» Consigne A
Traduisez en anglais cette phrase de l'arrêt sur le licenciement de Mme J. : « Le 4 juin 2015, la salariée a été licenciée pour cause réelle et sérieuse. »
» Consigne B
Résumez en deux phrases l'arrêt sur le licenciement de Mme J.
» Consigne C
Reprenez l'arrêt sur le licenciement de Mme J. à la suite de sa dernière phrase.
*** Texte fourni
Mme J., secrétaire comptable, a été licenciée pour cause réelle et sérieuse après un accident du travail. Contestant son licenciement et alléguant un harcèlement moral, elle a saisi la justice. La Cour de cassation critique l'arrêt d'appel pour ne pas avoir suffisamment examiné la proportionnalité et la nécessité de certaines preuves, notamment un enregistrement clandestin, dans l'appréciation du harcèlement moral.
1. Selon l’arrêt attaqué (Montpellier, 29 juin 2022), Mme [J] a été engagée, le 1er avril 2010, en qualité de secrétaire, puis à compter du 17 mai 2010, en qualité de secrétaire comptable, par l’EPIC Domitia habitat OPH (l’employeur). A la suite d’un accident du travail survenu le 14 juin 2013, elle a repris son poste de travail à temps partiel thérapeutique le 1er octobre 2014.
2. Le 4 juin 2015, la salariée a été licenciée pour cause réelle et sérieuse.
3. Soutenant avoir subi un harcèlement moral, la salariée a saisi, le 5 octobre 2015, la juridiction prud’homale de demandes tendant au paiement de dommages-intérêts pour harcèlement moral et licenciement abusif.
4. En cause d’appel elle a demandé que son licenciement soit jugé nul et subsidiairement sans cause réelle et sérieuse.
Sur le premier moyen, pris en sa première branche
5. La salariée fait grief à l’arrêt de dire son licenciement fondé sur une cause réelle et sérieuse et de la débouter de l’ensemble de ses demandes, alors « que l’illicéité d’un moyen de preuve n’entraîne pas nécessairement son rejet des débats, le juge devant apprécier si l’utilisation de cette preuve a porté atteinte au caractère équitable de la procédure dans son ensemble, si la production est indispensable à l’exercice du droit de la preuve et si l’atteinte est strictement proportionnée au but poursuivi ; qu’en écartant la pièce n° 9 de Mme [J] consistant en la retranscription d’un enregistrement de l’employeur réalisé à son insu, sans rechercher si Mme [J] disposait d’autres moyens pour établir la réalité des pressions exercées par l’employeur afin qu’elle signe une rupture conventionnelle, en la menaçant de licenciement et si l’atteinte ainsi portée au droit de l’employeur n’était pas strictement proportionnée, la cour d’appel a privé sa décision de base légale au regard des articles L. 1121-1 et L. 1154-1 du code du travail, 9 du code de procédure civile, ensemble l’article 6 de la Convention de sauvegarde des droits de l’homme et des libertés fondamentales. »
******
*** Données fournies
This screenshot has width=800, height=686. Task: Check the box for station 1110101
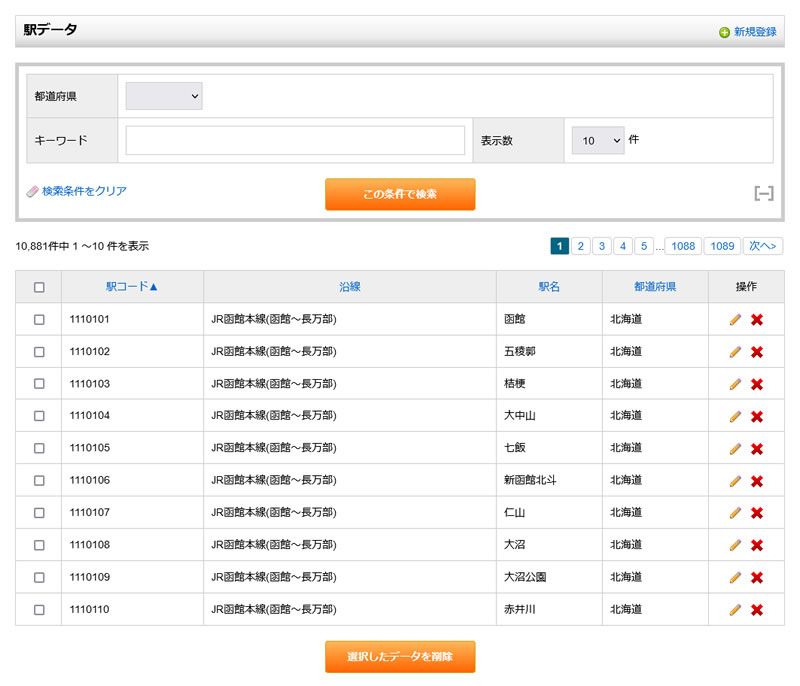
******
» Réponse attendue A
On June 4, 2015, the employee was dismissed for real and serious cause.

» Réponse attendue B
Mme J., secrétaire comptable engagée par l'EPIC Domitia habitat OPH, a été licenciée pour cause réelle et sérieuse le 4 juin 2015 après un accident du travail, puis a saisi la juridiction prud'homale en invoquant un harcèlement moral. La Cour de cassation reproche à l'arrêt d'appel de ne pas avoir suffisamment examiné la proportionnalité et la nécessité de certaines preuves, notamment un enregistrement réalisé à l'insu de l'employeur.

» Réponse attendue C
Recevabilité du moyen
6. L’employeur conteste la recevabilité du moyen. Il soutient, d’une part, qu’il est nouveau, mélangé de fait et de droit, d’autre part, qu’il est contraire aux conclusions de la salariée soutenues devant la cour d’appel.
7. Cependant, d’abord le moyen invoque un vice résultant de l’arrêt lui-même et qui ne pouvait être décelé avant que celui-ci ne soit rendu. Ensuite, devant la cour d’appel, la salariée invoquait son droit à la preuve en faisant valoir que la preuve des agissements de l’employeur ne pouvait être rapportée autrement que par l’enregistrement des propos tenus par ce dernier, en sorte que le moyen n’est pas contraire à la thèse qu’elle soutenait devant les juges du fond.
8. Le moyen est donc recevable.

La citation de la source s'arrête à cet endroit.